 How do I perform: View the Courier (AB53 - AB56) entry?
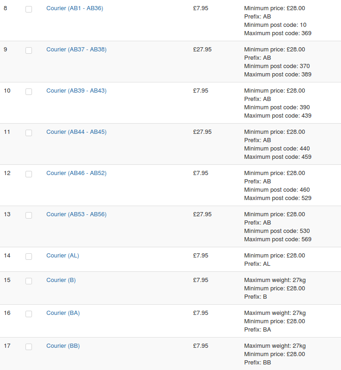click(76, 214)
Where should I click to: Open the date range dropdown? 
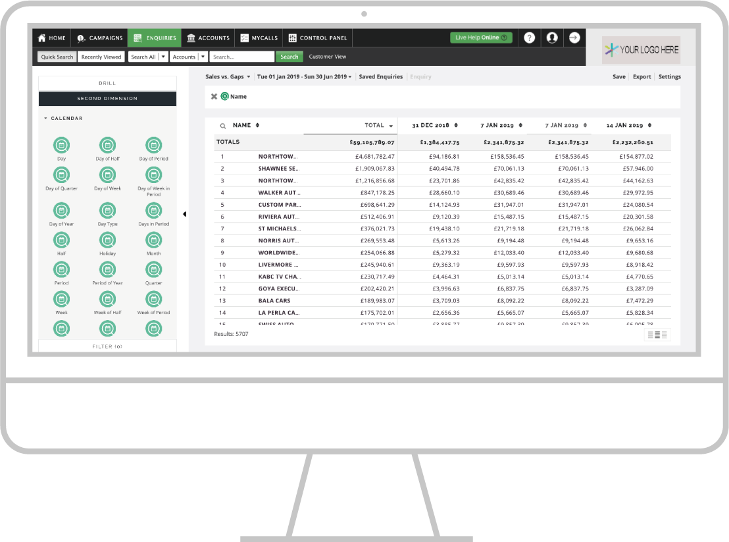pos(304,77)
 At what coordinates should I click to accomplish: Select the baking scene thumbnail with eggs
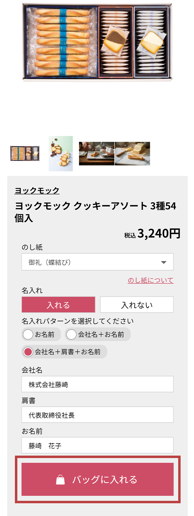click(x=97, y=154)
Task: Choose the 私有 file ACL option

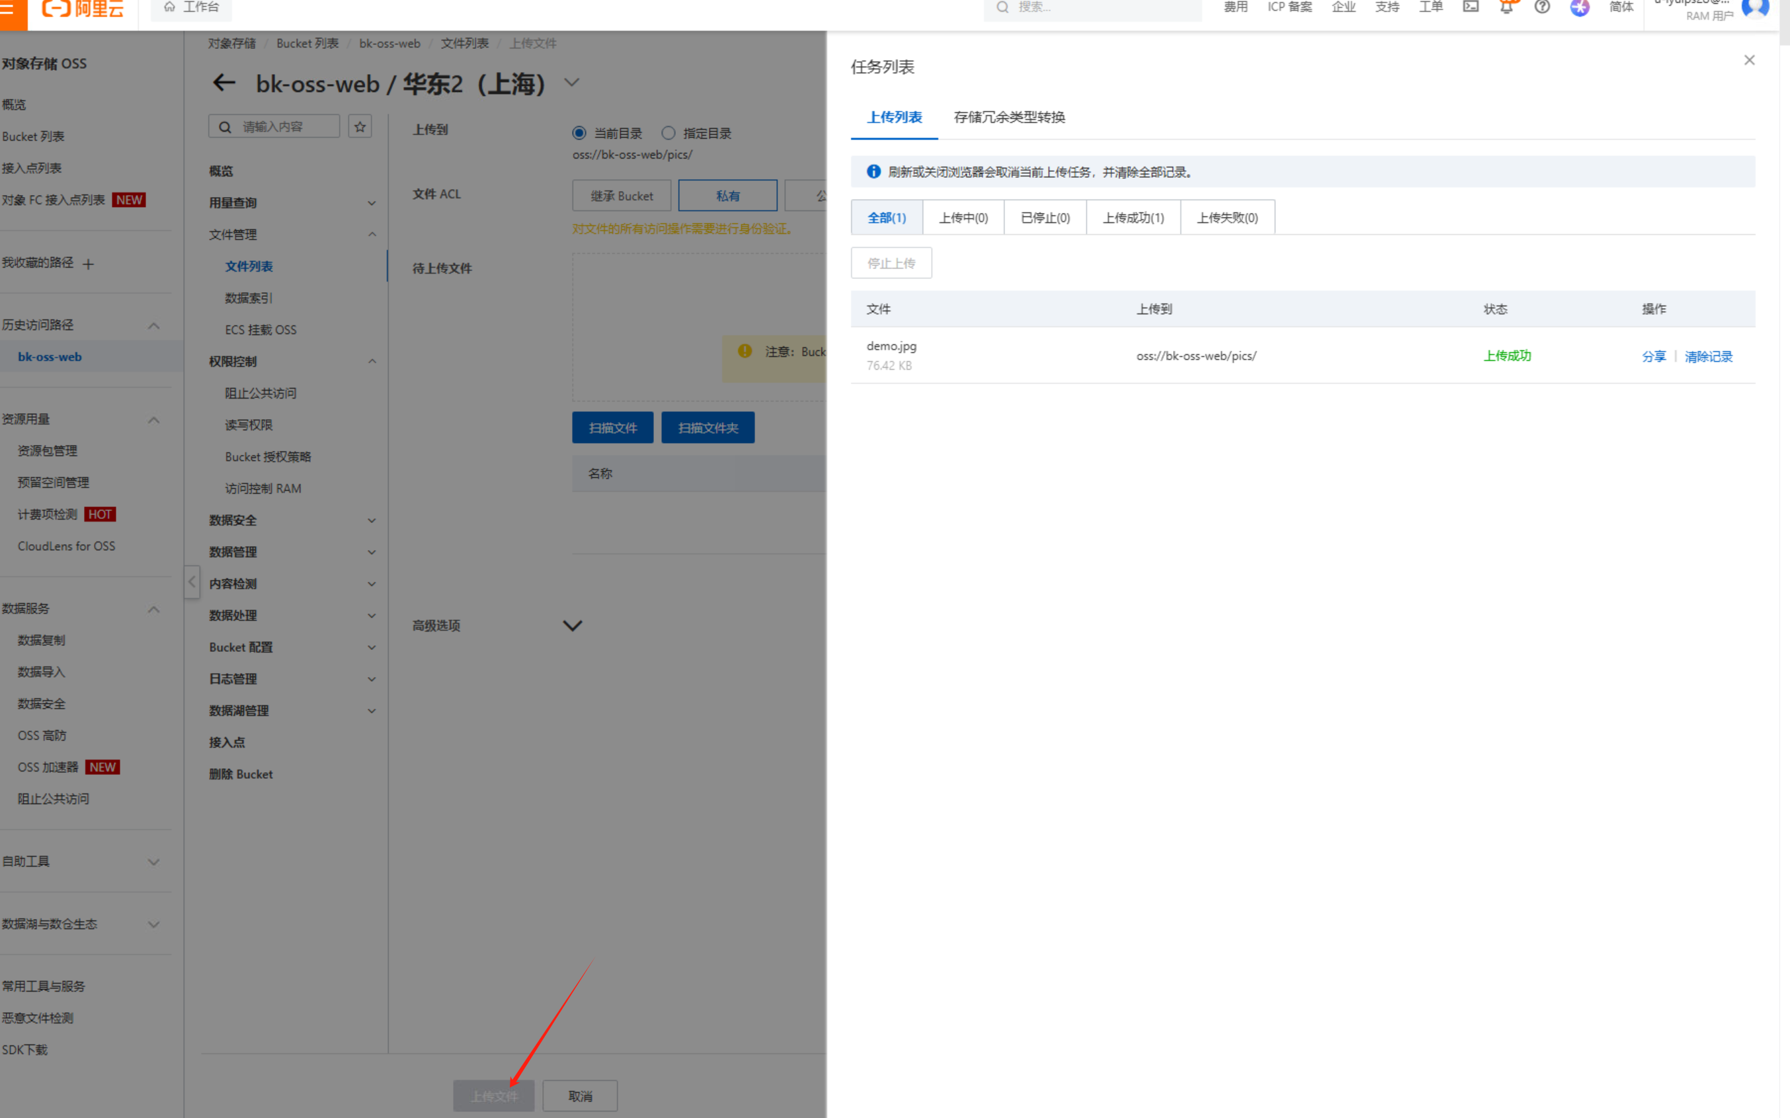Action: pos(728,196)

:::

What is needed – Extract all of the entries above verbatim, leaving out the pictures.

The result –
 How do I perform: View the Courier (AB53 - AB56) entry?
click(76, 214)
Where should I click to: Open the date range dropdown? 
pos(304,77)
 At what coordinates should I click to accomplish: Select the baking scene thumbnail with eggs
click(x=97, y=154)
Task: Choose the 私有 file ACL option

Action: pos(728,196)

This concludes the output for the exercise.